#### WHAT IS EXPECTED:
Transcribe only part of the material below: the lines from the one containing "eGov Watch (242, 111)" through the one containing "[linkedin] (994, 12)", inclusive, exactly as written.

· · ·

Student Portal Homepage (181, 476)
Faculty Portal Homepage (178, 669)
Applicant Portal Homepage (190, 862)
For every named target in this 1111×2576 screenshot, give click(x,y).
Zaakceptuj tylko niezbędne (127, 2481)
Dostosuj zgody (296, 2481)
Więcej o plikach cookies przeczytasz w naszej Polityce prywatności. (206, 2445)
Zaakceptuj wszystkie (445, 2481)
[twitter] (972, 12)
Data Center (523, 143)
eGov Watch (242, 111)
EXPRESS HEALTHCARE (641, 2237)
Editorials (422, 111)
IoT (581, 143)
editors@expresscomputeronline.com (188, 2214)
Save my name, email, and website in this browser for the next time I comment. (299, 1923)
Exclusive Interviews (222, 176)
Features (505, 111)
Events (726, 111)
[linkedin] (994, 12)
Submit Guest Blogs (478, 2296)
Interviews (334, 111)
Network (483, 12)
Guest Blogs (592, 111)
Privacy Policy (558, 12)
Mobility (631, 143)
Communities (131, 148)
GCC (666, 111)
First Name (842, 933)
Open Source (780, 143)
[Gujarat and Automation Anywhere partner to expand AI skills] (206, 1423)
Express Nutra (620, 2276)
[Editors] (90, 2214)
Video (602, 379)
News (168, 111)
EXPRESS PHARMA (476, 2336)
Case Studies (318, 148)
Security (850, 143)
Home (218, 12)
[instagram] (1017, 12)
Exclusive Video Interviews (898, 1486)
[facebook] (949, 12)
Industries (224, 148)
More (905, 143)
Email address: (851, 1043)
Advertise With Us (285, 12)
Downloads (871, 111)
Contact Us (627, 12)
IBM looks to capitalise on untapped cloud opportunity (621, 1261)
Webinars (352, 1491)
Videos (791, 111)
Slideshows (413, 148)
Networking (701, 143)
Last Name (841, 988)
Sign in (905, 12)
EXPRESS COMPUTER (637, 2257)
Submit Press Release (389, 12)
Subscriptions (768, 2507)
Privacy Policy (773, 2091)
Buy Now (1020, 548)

· · ·

#### SOLUTION TO THIS TASK:
eGov Watch (242, 111)
EXPRESS HEALTHCARE (641, 2237)
Editorials (422, 111)
IoT (581, 143)
editors@expresscomputeronline.com (188, 2214)
Save my name, email, and website in this browser for the next time I comment. (299, 1923)
Exclusive Interviews (222, 176)
Features (505, 111)
Events (726, 111)
[linkedin] (994, 12)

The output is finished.